You think your computer is safe from hackers when it’s locked? Think again.

 

Poison Tap plugged into a laptop
Poison Tap plugged into a laptop

 

You may feel like locking your device is enough to keep a hacker from getting to it, but even if you have a password to protect your PC, it is still vulnerable to being hacked especially now that there’s  a $5 device capable of stealing your  log-in information to your favorite websites in about sixty seconds tops.

 

This device is called the PoisonTap.

 

It is made of Raspberry Pi Zero microchip and a USB cable.
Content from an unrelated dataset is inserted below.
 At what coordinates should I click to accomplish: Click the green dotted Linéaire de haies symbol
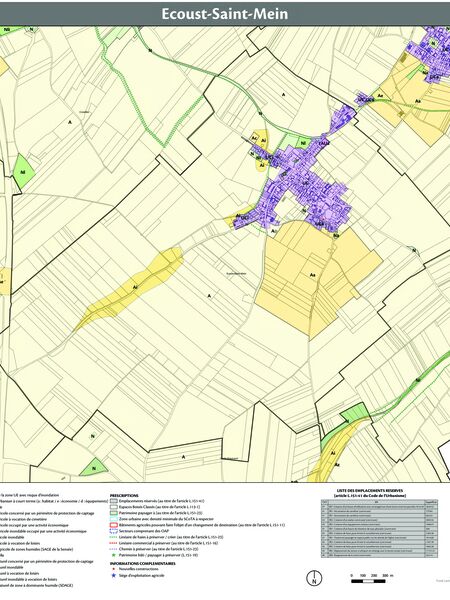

It copies a web connection to illegally seize all of a PC’s web traffic, taking the information used to login to Facebook or Gmail and other similar sites.

 

The Poison Tap works on PC’s that have been locked by a password but still have a browser left running, as is the case with so many computers that are locked when the user is out for a lunch or meeting.

 

It takes roughly sixty seconds for the Poison Tap to deceive the PC into forwarding requests from the open browser to top million sites worldwide, steal the web scripts used by the user to access the websites when browsers go back to them instead of having to keep entering a password each time. The cookies, as what these are called, are then forwarded to the servers of the hacker through PoisonTap and are used to get remote access to an electronic mail or social media account.

 

Because this process works while the computer is locked, there’s no need for the hacker to use a password or use the PC another way other than plugging the Poison Tap into the computer for at least thirty seconds. The web browser does not need to be opened on the computer, it can just be kept running in the background.

 

This device fools the PC into sending all web traffic by granting it an IP address that includes the whole IP scope, rather than just one unit.

 

Apart from stealing cookies, the device is capable of installing a backdoor on a browser which, in turn, can be used to remotely control it.

 

According to the “ethical” hacker who invented the Poison Tap, Samy Kamkar, the best defense against the device is to exit all web browsers each time users lock their PC’s or simply put the computers in sleep or hibernate mode so the processes running in the background is temporarily stopped.

Samy Kamkar, creator of Poison Tap
Samy Kamkar, creator of Poison Tap

Users don’t need to worry much this early though. Kamkar said he created Poison Tap to prove that such a hack is feasible and was not made for malicious use or to sell it to cyber criminals.